Segment Start: INFORMATION SUPPLIED
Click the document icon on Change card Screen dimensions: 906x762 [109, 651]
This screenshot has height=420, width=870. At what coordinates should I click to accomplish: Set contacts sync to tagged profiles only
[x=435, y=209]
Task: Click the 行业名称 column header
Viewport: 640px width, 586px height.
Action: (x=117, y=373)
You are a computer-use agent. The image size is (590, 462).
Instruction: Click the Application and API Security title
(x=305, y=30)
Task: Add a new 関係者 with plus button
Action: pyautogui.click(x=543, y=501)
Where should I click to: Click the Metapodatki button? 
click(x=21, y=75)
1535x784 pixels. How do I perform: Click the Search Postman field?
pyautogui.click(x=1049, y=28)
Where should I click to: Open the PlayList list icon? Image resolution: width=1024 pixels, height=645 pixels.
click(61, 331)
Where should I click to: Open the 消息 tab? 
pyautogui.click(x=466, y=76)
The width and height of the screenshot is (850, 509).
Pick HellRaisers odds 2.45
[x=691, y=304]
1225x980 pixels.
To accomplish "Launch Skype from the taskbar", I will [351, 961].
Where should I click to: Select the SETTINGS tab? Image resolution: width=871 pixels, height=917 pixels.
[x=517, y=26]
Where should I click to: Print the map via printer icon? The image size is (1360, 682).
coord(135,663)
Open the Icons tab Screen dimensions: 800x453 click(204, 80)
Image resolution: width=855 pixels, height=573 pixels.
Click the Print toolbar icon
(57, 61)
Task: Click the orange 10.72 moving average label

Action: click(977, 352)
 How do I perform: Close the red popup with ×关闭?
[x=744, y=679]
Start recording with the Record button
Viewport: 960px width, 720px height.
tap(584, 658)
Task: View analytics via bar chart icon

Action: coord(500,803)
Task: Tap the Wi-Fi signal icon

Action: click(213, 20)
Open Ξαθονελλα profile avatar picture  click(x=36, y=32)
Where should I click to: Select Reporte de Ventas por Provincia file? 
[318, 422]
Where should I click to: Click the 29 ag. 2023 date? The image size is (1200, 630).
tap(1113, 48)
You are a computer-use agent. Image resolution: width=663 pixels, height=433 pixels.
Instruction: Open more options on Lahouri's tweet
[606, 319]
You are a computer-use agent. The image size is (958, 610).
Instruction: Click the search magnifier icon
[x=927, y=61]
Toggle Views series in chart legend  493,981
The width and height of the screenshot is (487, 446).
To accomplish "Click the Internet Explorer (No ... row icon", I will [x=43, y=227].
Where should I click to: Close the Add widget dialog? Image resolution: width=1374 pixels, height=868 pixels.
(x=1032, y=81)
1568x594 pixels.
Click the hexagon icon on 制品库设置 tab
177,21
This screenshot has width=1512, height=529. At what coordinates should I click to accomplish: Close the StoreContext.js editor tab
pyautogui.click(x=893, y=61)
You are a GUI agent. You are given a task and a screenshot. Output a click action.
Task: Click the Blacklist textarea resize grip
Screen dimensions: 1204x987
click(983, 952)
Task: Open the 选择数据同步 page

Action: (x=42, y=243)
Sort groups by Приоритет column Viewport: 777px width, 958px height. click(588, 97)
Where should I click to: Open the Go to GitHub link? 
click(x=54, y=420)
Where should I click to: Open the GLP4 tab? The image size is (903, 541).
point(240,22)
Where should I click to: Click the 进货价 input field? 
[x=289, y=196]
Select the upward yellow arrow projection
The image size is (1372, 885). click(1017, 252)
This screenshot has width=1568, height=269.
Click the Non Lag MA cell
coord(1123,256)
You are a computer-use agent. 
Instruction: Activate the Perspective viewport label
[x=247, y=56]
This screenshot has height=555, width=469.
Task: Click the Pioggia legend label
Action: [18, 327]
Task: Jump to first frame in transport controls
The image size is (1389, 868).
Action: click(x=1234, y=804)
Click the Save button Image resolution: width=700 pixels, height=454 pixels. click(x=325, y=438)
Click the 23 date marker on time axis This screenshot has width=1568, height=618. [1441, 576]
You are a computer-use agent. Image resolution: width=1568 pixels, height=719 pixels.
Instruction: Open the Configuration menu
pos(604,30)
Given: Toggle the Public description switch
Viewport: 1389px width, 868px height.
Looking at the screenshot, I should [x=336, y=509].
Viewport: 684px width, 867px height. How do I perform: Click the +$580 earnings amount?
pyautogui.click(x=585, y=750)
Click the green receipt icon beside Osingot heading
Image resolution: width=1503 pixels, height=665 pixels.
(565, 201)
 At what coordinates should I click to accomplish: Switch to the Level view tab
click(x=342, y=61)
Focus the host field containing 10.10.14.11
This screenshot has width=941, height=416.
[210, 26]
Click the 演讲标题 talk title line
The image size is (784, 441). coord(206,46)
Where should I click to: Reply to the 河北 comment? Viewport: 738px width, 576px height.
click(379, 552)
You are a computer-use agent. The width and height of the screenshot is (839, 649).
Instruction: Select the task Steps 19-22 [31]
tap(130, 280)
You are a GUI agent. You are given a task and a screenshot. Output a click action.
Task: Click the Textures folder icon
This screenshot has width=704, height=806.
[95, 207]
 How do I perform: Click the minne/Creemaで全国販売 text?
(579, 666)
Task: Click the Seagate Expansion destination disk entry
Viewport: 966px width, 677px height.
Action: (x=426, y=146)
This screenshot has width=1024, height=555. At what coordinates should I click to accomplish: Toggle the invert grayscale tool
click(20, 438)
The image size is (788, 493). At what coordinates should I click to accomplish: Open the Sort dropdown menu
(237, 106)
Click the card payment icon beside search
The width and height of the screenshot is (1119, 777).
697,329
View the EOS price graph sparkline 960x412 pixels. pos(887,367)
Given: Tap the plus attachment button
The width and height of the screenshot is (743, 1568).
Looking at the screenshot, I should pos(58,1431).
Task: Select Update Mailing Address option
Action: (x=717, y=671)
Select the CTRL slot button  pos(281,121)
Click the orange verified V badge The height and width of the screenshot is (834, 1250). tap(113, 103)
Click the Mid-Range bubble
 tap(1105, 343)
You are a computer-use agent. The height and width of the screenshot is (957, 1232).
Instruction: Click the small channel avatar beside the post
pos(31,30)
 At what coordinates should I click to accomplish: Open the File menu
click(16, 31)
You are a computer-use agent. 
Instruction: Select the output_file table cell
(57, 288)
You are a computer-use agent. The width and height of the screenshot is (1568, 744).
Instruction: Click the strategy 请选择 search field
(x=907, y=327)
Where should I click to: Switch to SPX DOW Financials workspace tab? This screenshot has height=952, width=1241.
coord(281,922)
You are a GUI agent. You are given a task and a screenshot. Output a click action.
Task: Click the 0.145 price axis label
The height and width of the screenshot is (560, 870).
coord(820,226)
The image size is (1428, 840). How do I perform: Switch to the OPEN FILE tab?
Segment End: INFORMATION SUPPLIED
In the entries above, count each line with "column"; reply with the total only.

2